Execute for and on my behalf, in my capacity as an officer and/or director of the Company, Forms 3, 4, and 5, and any amendments thereto, pursuant to Section 16(a) of the Exchange Act and the rules thereunder, and any other forms or reports I may be required to file in connection with or relating to my beneficial ownership of securities of the Company;

3.
Do and perform any and all acts for and on my behalf that may be necessary or desirable to complete and execute any such Form 3, 4, or 5, or other form or report, and timely file such form or report with the SEC and any stock exchange or similar authority;

4.
Take any other action of any type whatsoever in connection with the foregoing that, in the opinion of such attorney-in-fact, may be of benefit to, in the best interest of, or legally required by me, it being understood that the documents executed by such attorney-in-fact on behalf of me pursuant to this Power of Attorney shall be in such form and shall contain such terms and conditions as such attorney-in-fact may approve in such attorney-in-fact's discretion.

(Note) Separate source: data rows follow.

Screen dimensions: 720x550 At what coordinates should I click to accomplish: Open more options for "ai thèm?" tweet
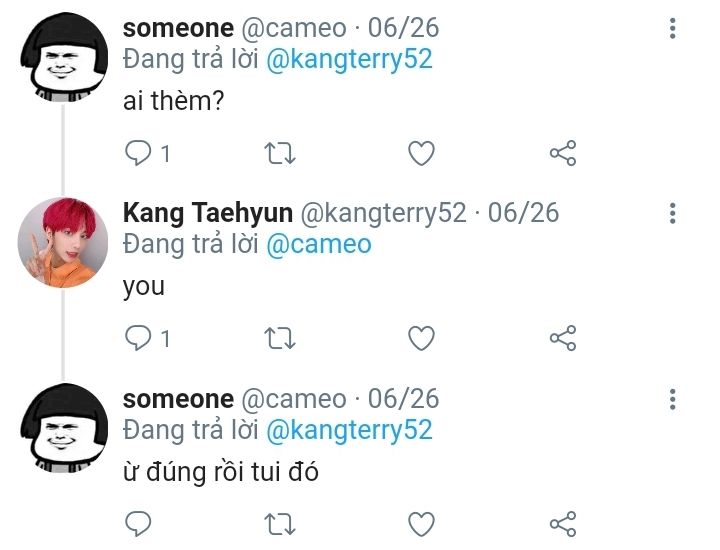coord(673,28)
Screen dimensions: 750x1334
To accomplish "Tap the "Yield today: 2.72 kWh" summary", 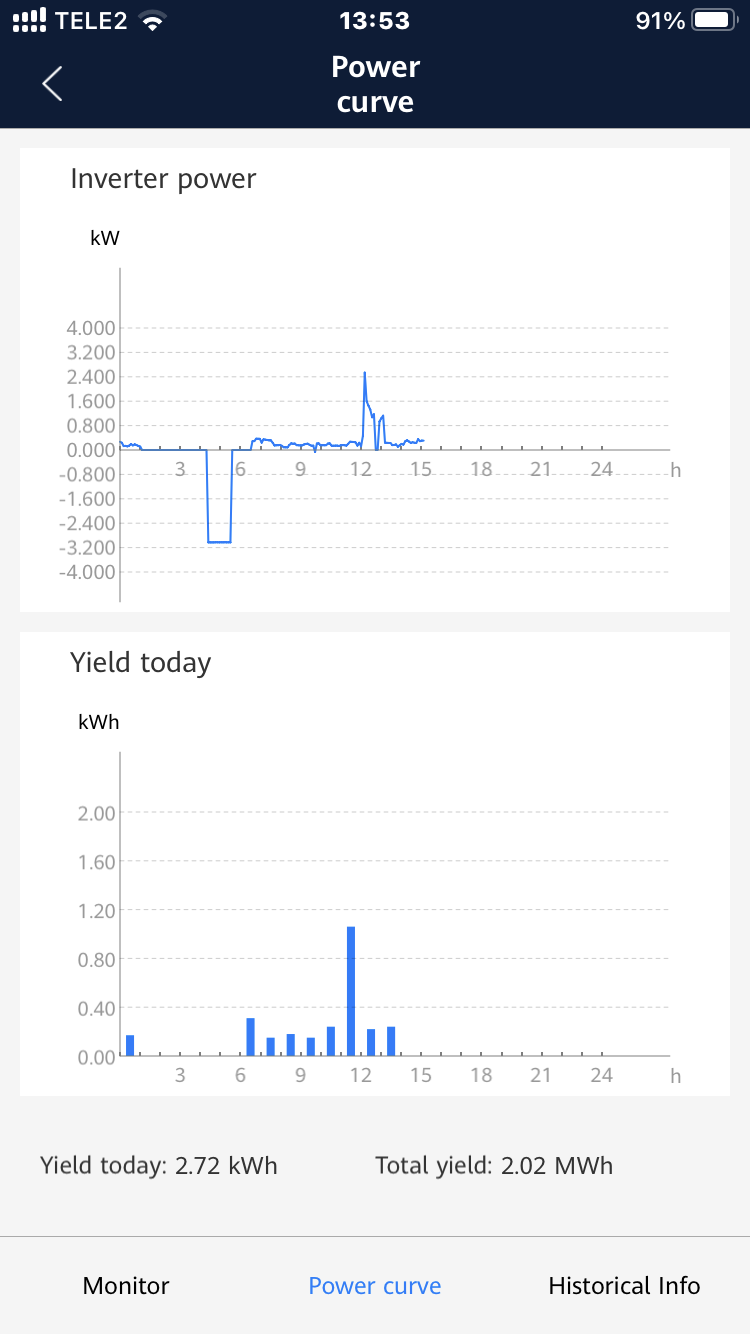I will pos(159,1165).

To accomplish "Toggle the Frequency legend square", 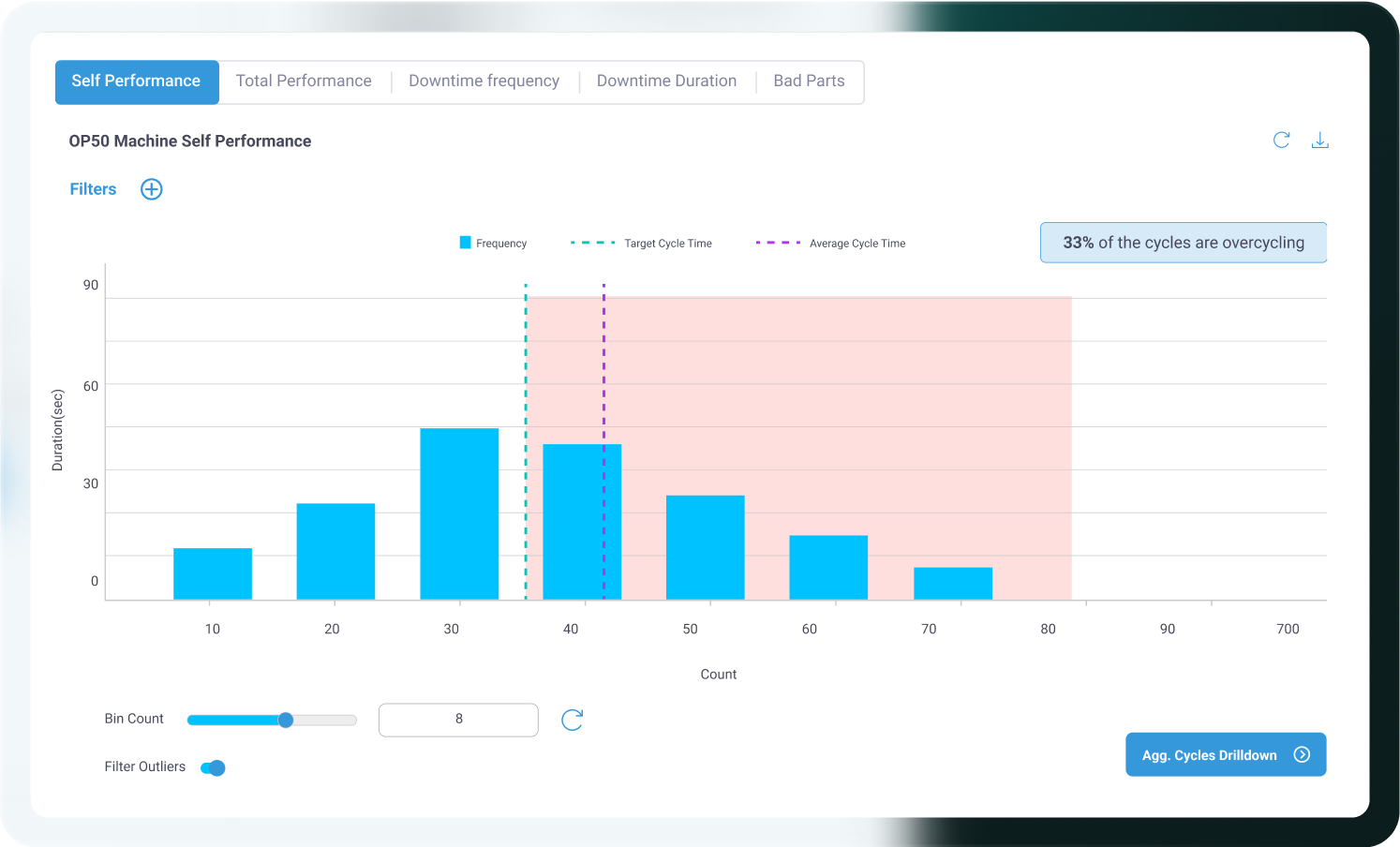I will tap(465, 243).
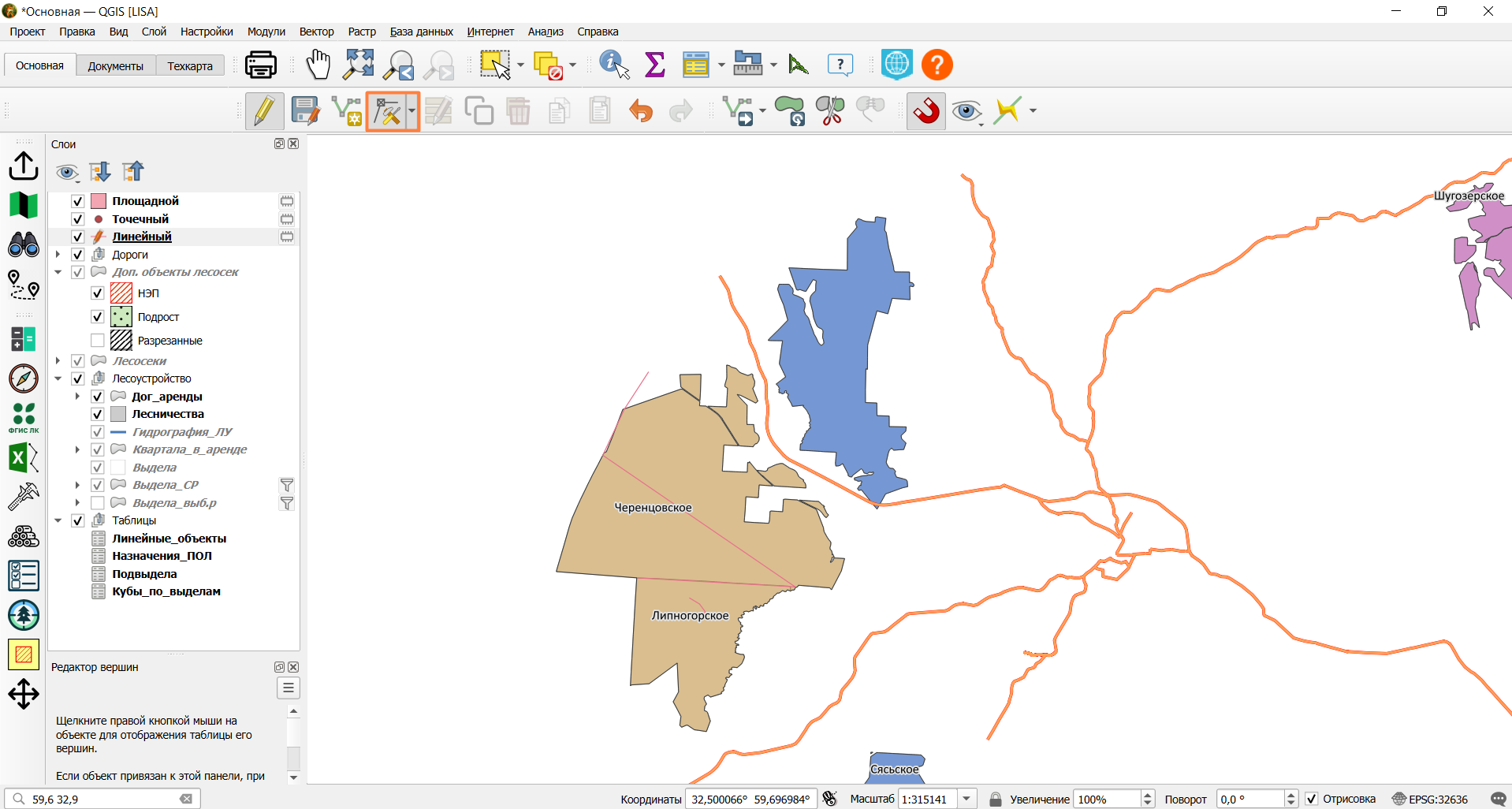Expand the Дороги layer group

point(58,255)
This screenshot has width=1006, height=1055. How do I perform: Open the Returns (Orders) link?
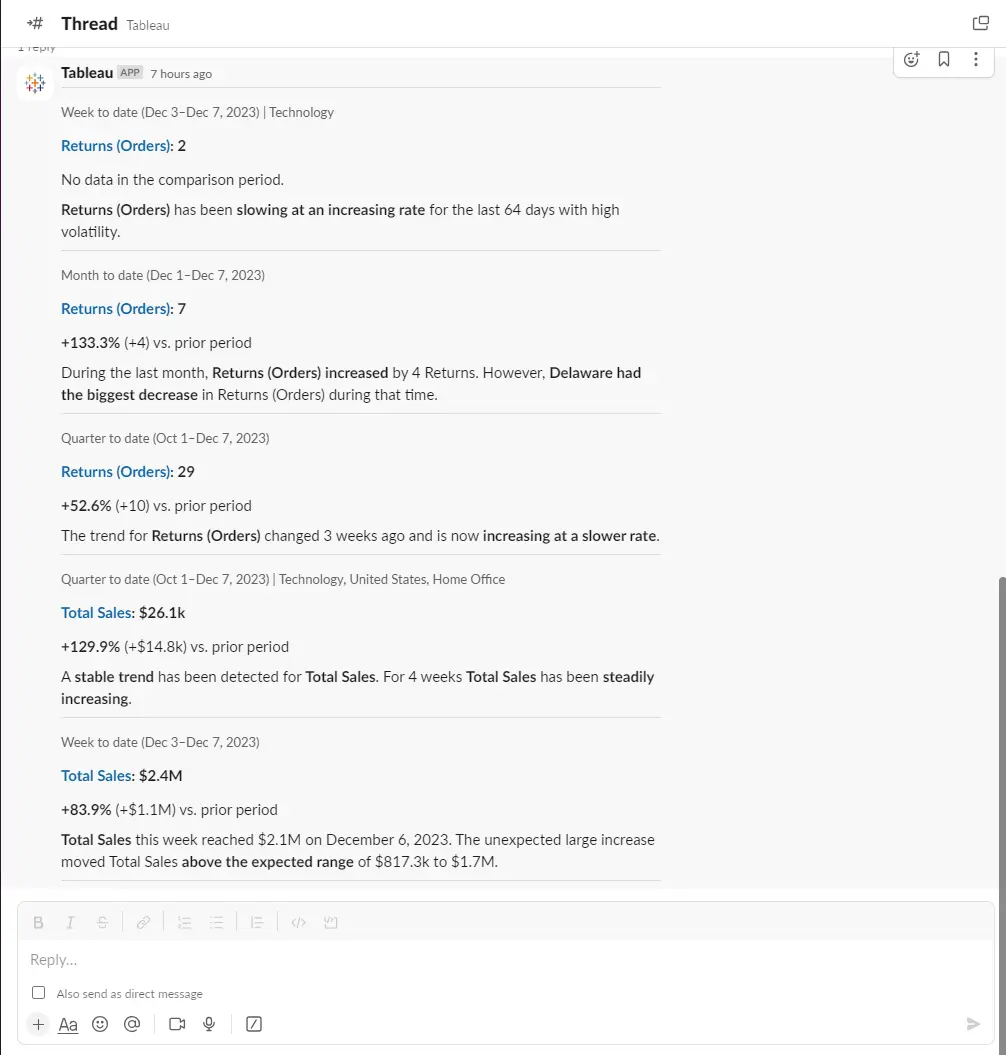(116, 145)
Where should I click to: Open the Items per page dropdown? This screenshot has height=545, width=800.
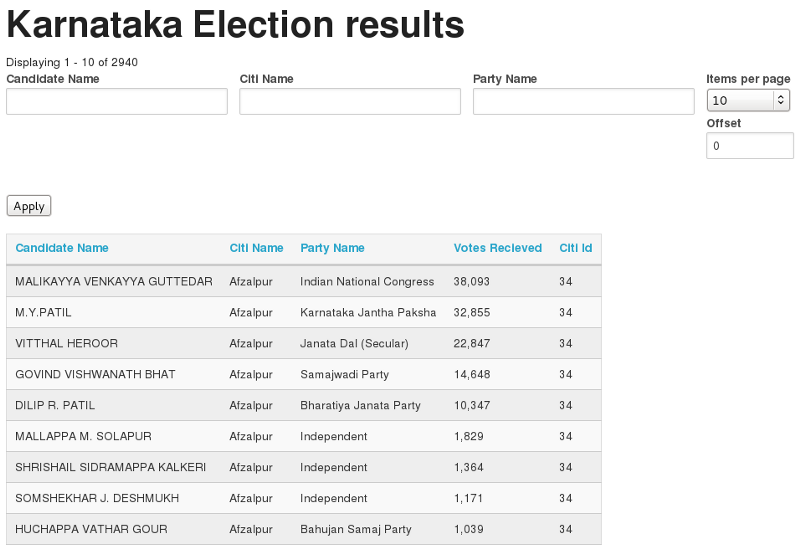click(748, 100)
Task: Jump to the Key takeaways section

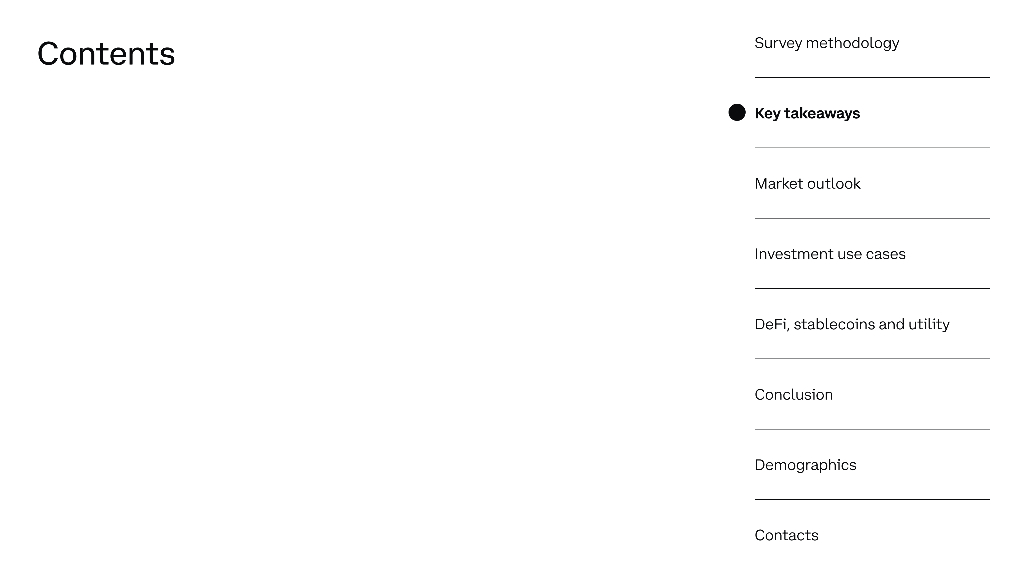Action: point(807,113)
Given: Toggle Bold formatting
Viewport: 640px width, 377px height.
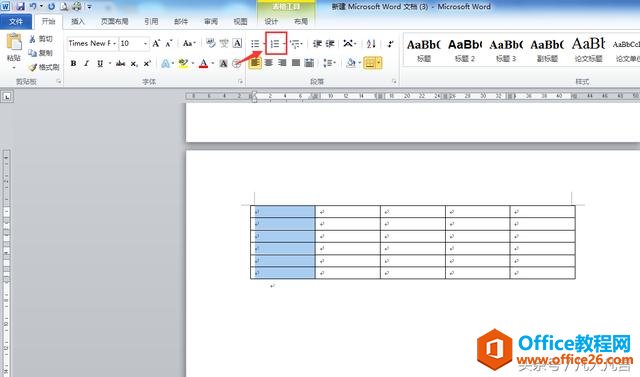Looking at the screenshot, I should [x=73, y=63].
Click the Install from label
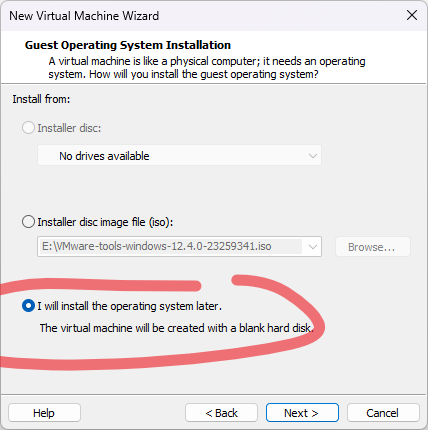 41,99
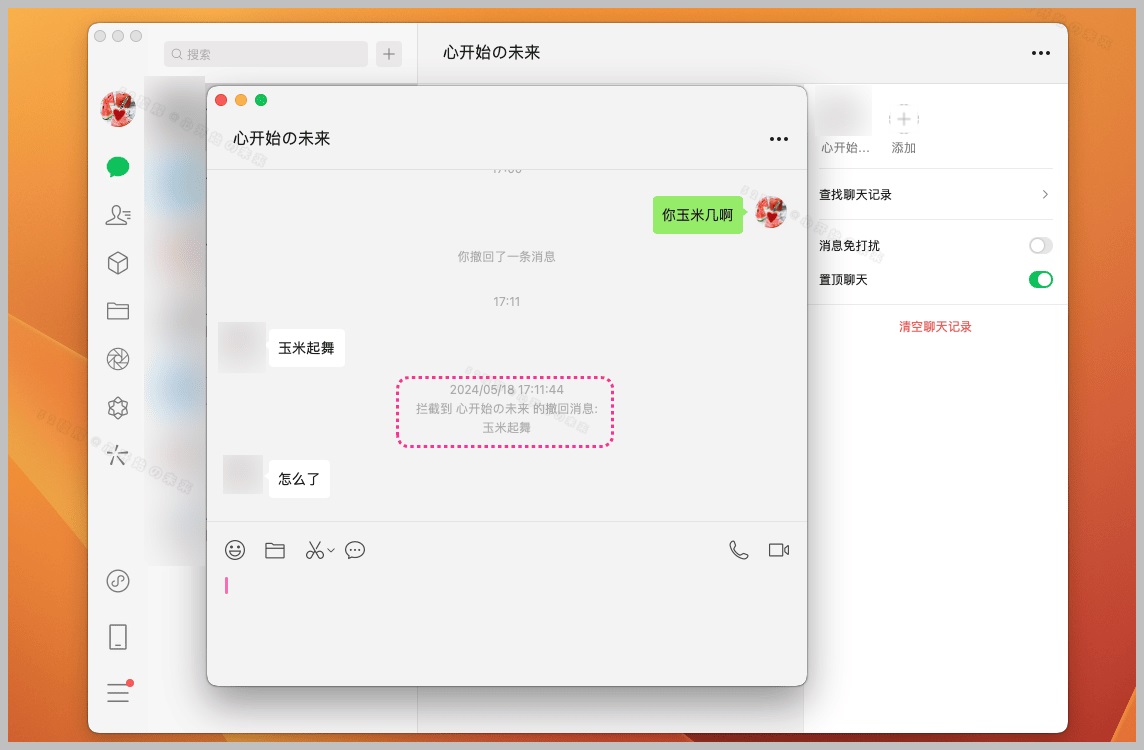Expand the screenshot options chevron
Screen dimensions: 1144x750
coord(330,550)
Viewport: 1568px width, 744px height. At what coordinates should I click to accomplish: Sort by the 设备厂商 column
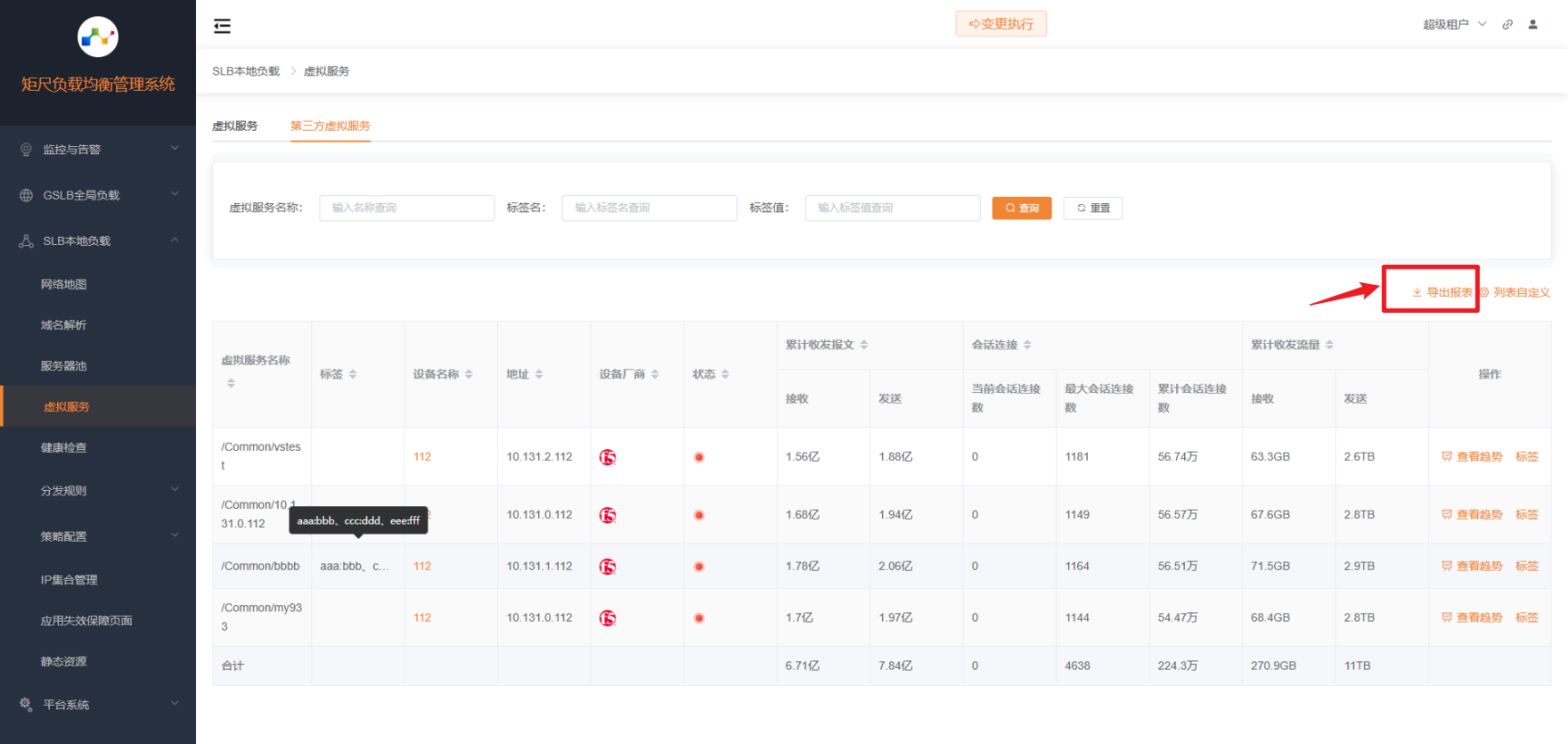[655, 375]
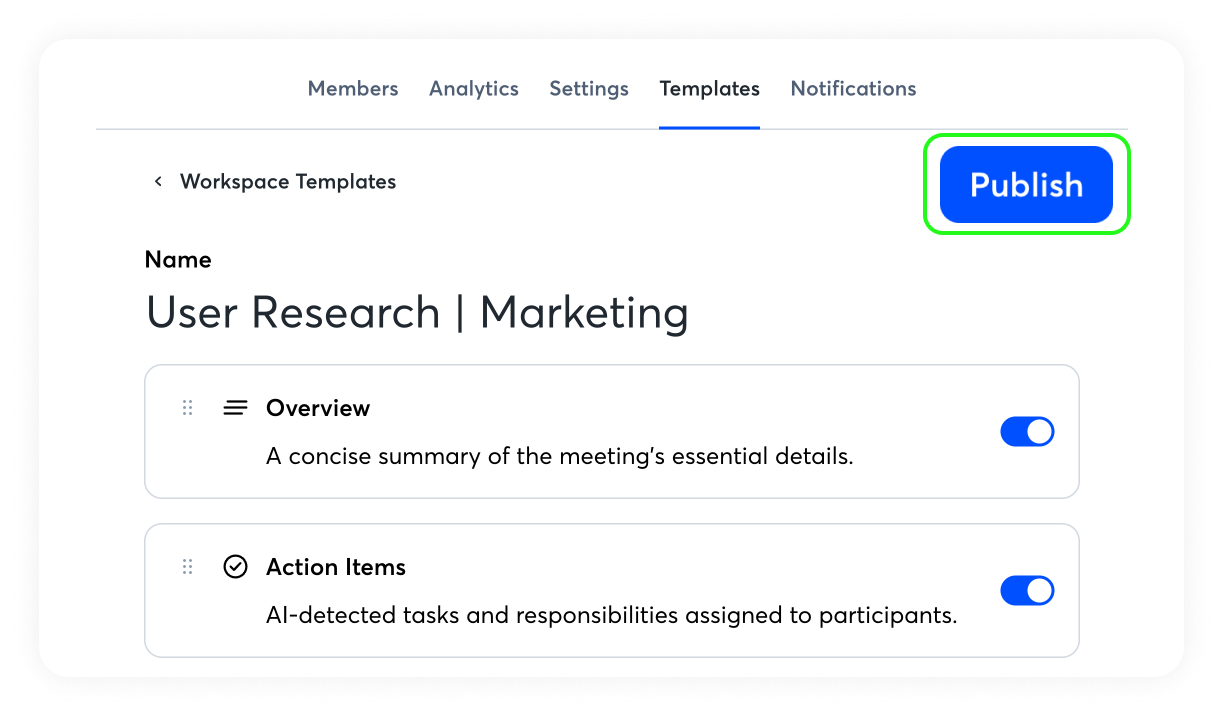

I hereby grant to such attorneys-in-fact full power and authority to do and perform any and every act necessary or proper to be done in the exercise of any of the powers herein granted, as fully to all intents and purposes as I could do if personally present, with full power of substitution or revocation, hereby ratifying and confirming all that such attorneys-in-fact, or their substitute or substitutes, shall lawfully do or cause to be done by virtue of this power of attorney and the powers herein granted. I acknowledge that the attorneys-in-fact, in serving in such capacity at my request, are not assuming, nor is the Company assuming, any of my responsibilities to comply with Section 16 of the Exchange Act.

This Power of Attorney shall remain in full force and effect until the earliest of: (1) such time as I am no longer required to file Forms 3, 4, and 5 with respect to my holdings of, and transactions in, securities issued by the Company; (2) this Power of Attorney is revoked by me in a signed writing delivered to the foregoing attorneys-in-fact; or (3) the Company’s employment of the foregoing attorneys-in-fact is terminated.

I hereby revoke any and all Powers of Attorney appointing any person or persons, other than the persons so appointed above, attorney-in-fact to perform services substantially similar to those provided for in this Power of Attorney.

IN WITNESS WHEREOF, I, the undersigned, have executed this Power of Attorney as of this 1 day of February, 2023.